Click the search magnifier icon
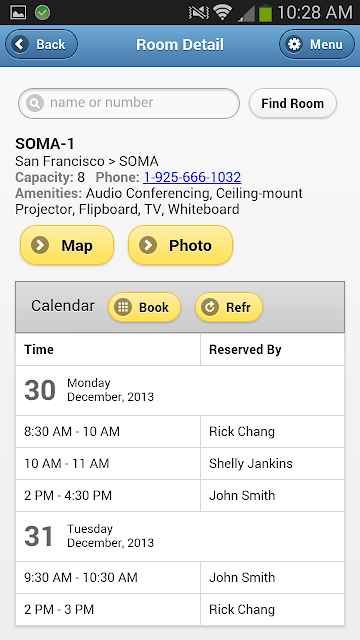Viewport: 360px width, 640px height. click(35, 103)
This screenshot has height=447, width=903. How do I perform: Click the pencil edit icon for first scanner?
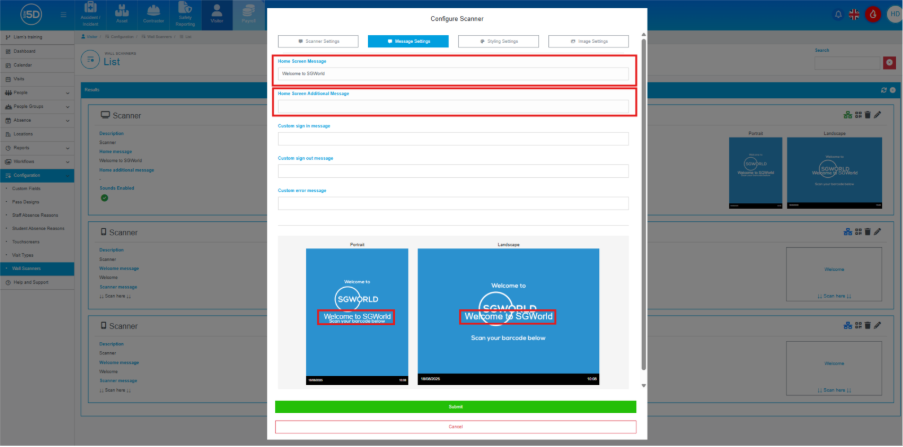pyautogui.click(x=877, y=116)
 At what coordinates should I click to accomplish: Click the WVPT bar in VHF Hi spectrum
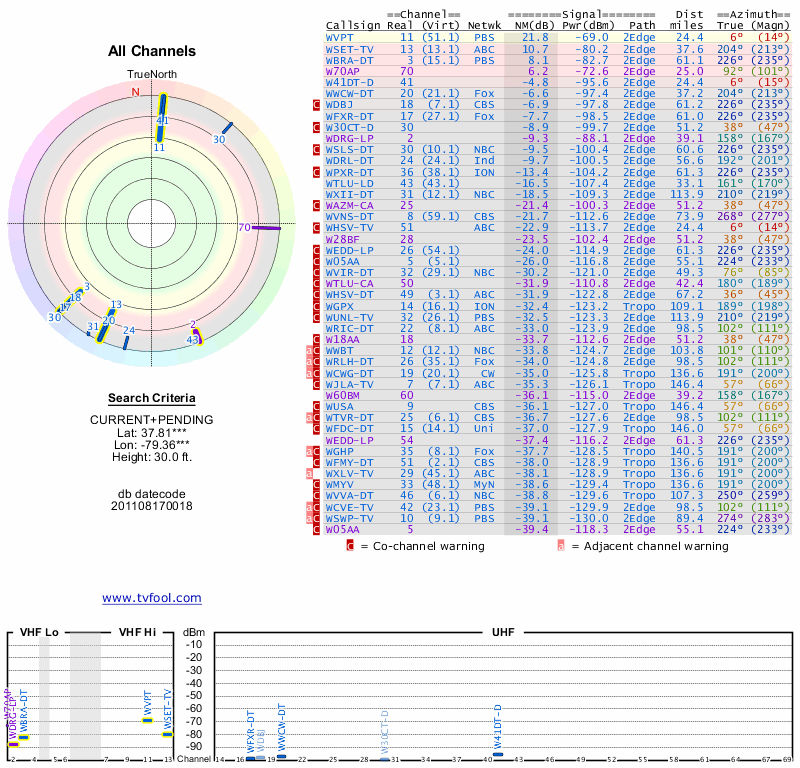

■ ■ ■ ■

| TASK OBJECTIVE |
Revise the records above so that each "icon" becomes "button", leaving everything else unchanged, and leave the pictures out of your answer.

| WRITTEN RESPONSE |
Click the search magnifier button
Viewport: 360px width, 640px height. click(35, 103)
This screenshot has height=447, width=903. How do I perform: Click the pencil edit button for first scanner?
pyautogui.click(x=877, y=116)
 At what coordinates should I click to accomplish: Click the WVPT bar in VHF Hi spectrum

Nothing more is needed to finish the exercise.